Molecular mechanism of genomic instability by RNA editing

2018 Fiscal Year Final Research Report

• Project/Area Number: 16K07251
• Research Category: Grant-in-Aid for Scientific Research (C)
• Allocation Type: Multi-year Fund
• Section: 一般
• Research Field: Molecular biology
• Research Institution: Kyoto University
• Principal Investigator: Kobayashi Maki 京都大学, 医学研究科, 特定准教授 (20400690)
• Project Period (FY): 2016-04-01 – 2019-03-31
• Keywords: 抗体遺伝子 / AID / クラススイッチ / 体細胞突然変異 / トポイソメラーゼ１

Outline of Final Research Achievements

One of the basic principles of "immunity" is the diversification of antibody genes, which is one of the mechanism of infection defense symbolized by the fact that you never suffer from measles twice. We elucidated a part of the complex story, how antibody genes are efficiently recombined in vivo to create a defense system.

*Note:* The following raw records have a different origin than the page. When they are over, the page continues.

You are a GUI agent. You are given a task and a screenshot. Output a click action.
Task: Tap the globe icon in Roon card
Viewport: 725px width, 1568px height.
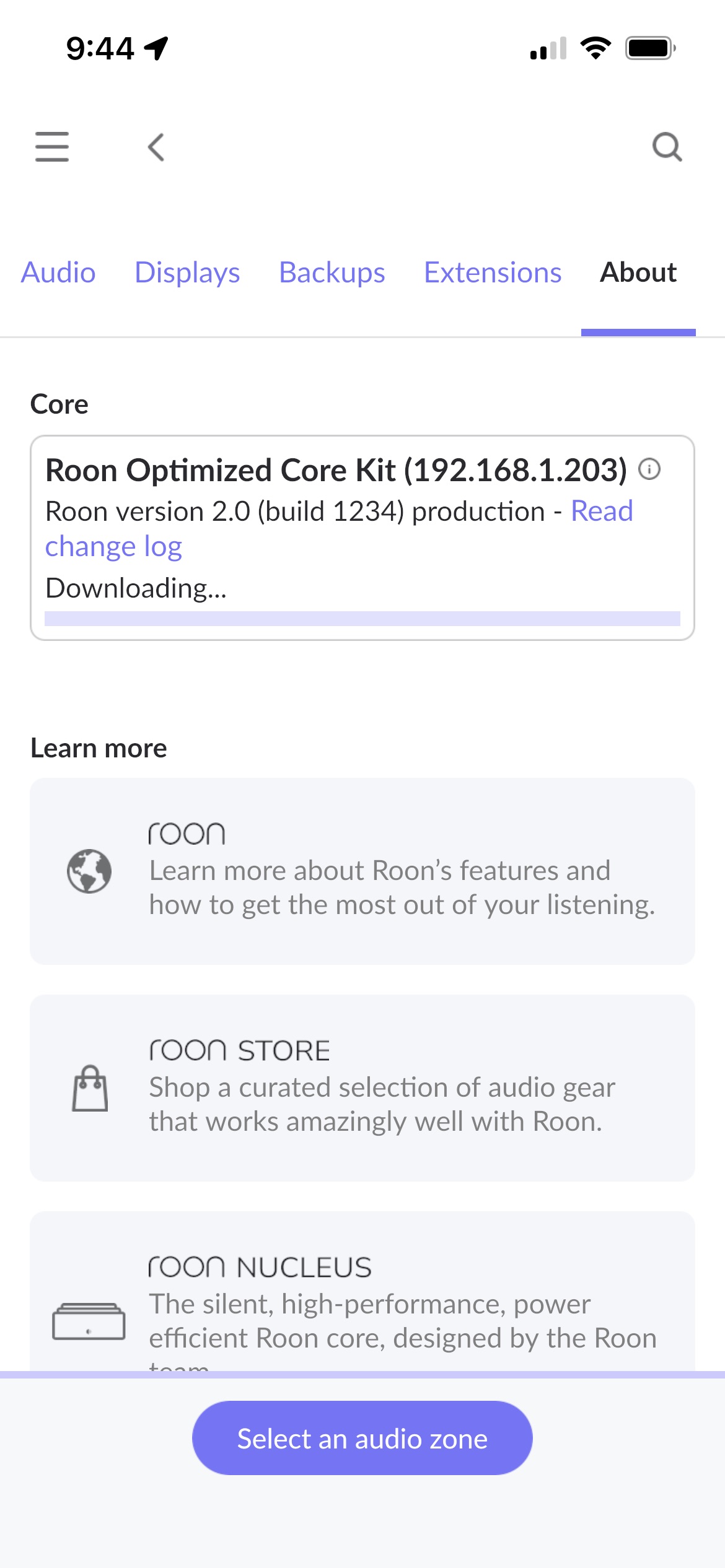coord(89,871)
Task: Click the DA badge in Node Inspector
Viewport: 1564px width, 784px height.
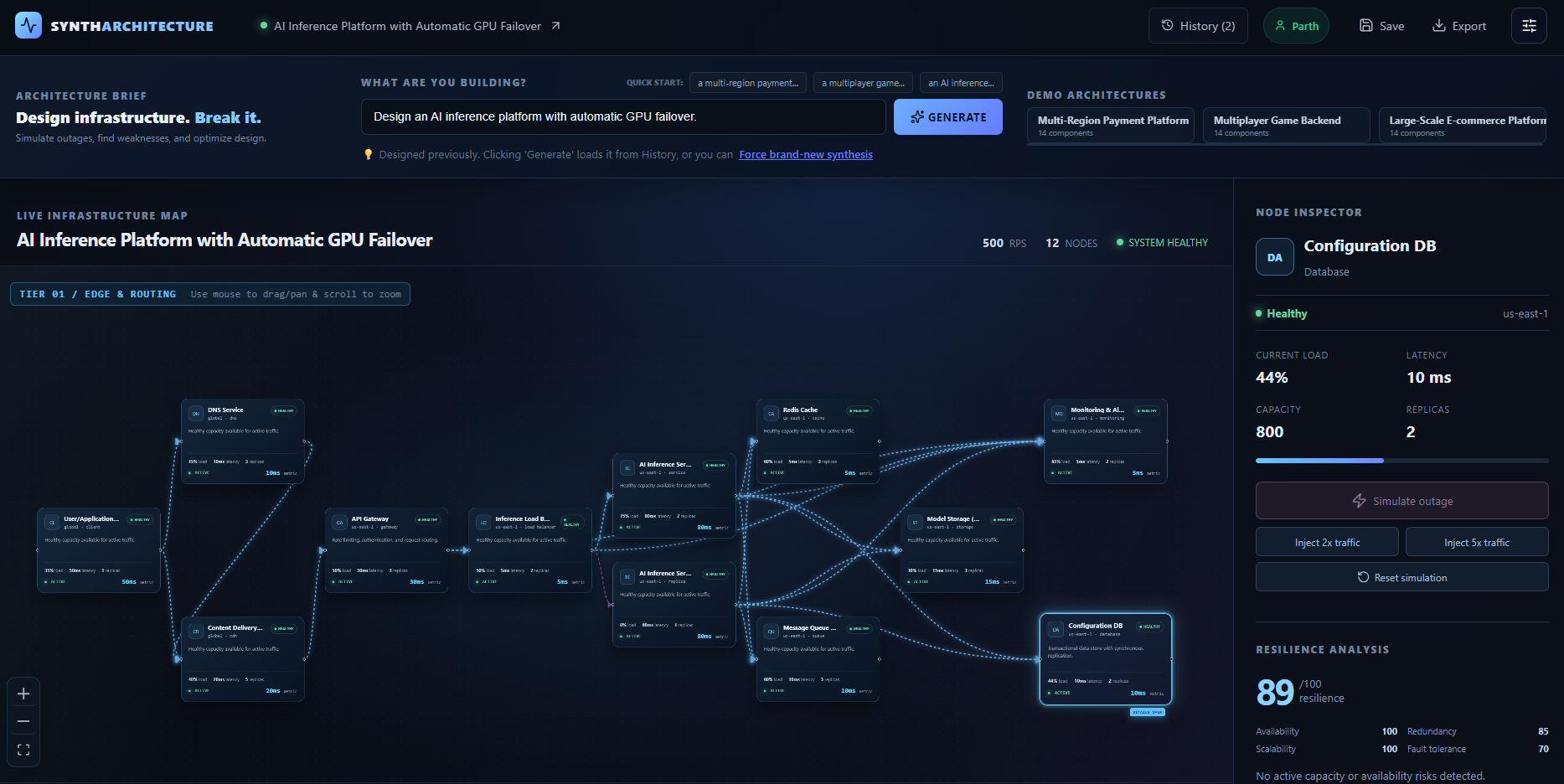Action: click(x=1275, y=257)
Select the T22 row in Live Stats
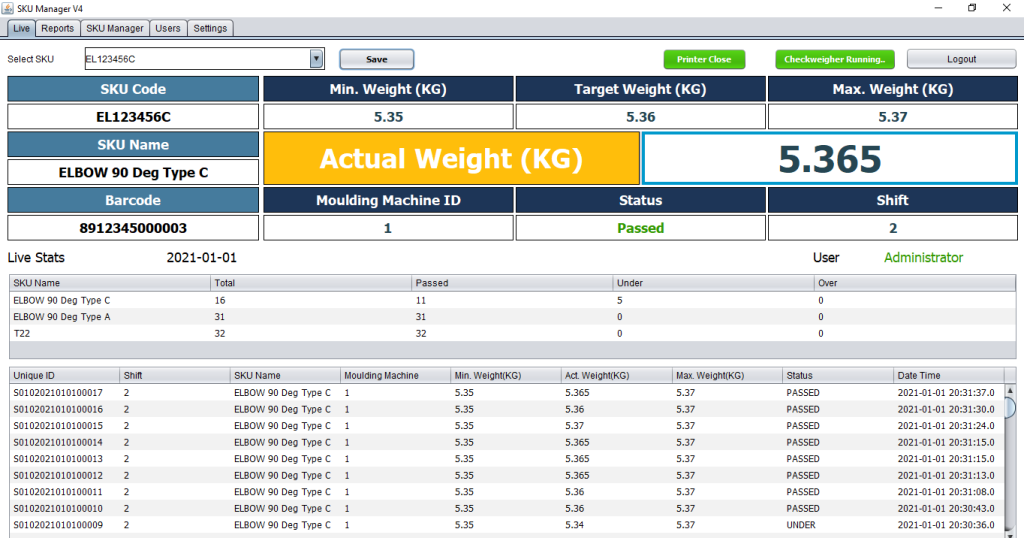Image resolution: width=1024 pixels, height=538 pixels. (x=110, y=333)
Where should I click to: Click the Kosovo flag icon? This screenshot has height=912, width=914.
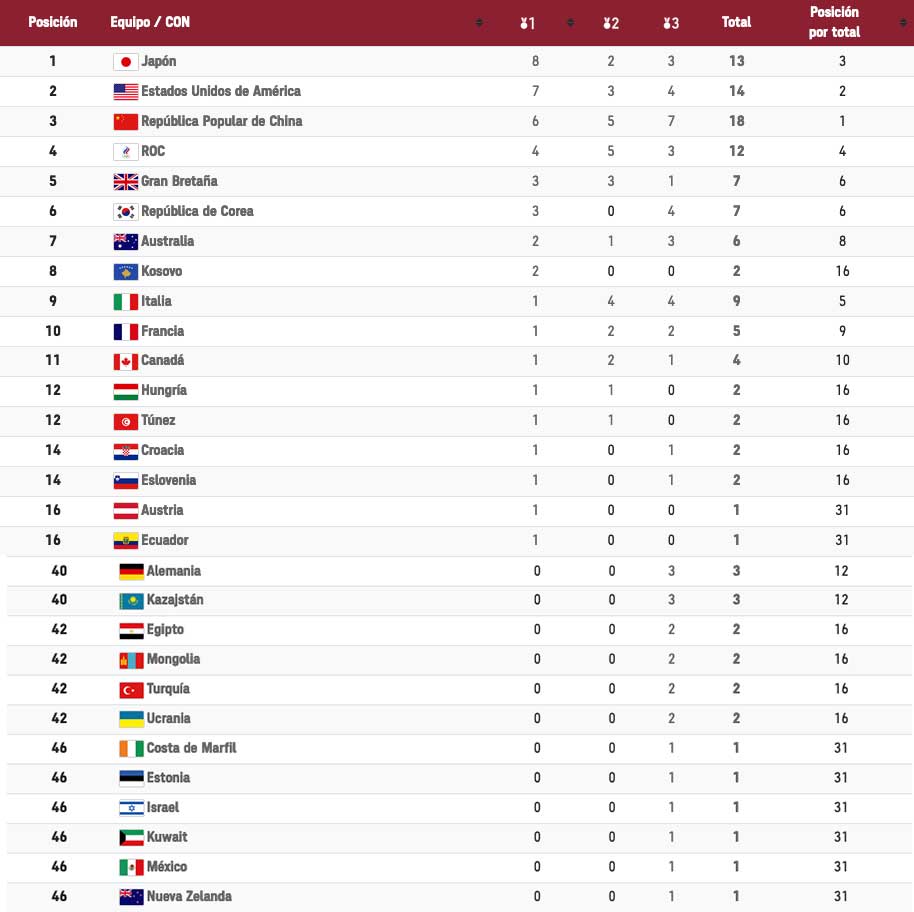(126, 272)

The topoisomerase 1 (Top1) presents in all the cells and have both function of maintenance of the integrity of the genomic DNA and also of destabilization the genomic DNA. By our study it was discovered that AID expressed only in immune B cells regulates Top1 by suppressing its translation and achieves highly efficient and specific gene recombination of antibody genes to produce diversified antibody proteins.

Free Research Field

細胞分子生物学

Academic Significance and Societal Importance of the Research Achievements

本研究を活かして抗体遺伝子組換えの効率化促進が可能になれば、感染防御システムを強化し、病原微生物の変化に迅速に対応する治療法が開発される可能性がある。トポイソメラーゼ１はすべての細胞に発現しているため、AID以外の細胞への刺激などがトポイソメラーゼ１の制御を介して細胞のがん化をもたらす分子機構が発見される可能性がある。また、トポイソメラーゼ１が不安定化することを防ぐ薬剤を発見できれば、一生の間にゲノムDNAに蓄積しがん化につながる遺伝子変異を最小限に抑えることができるかもしれない。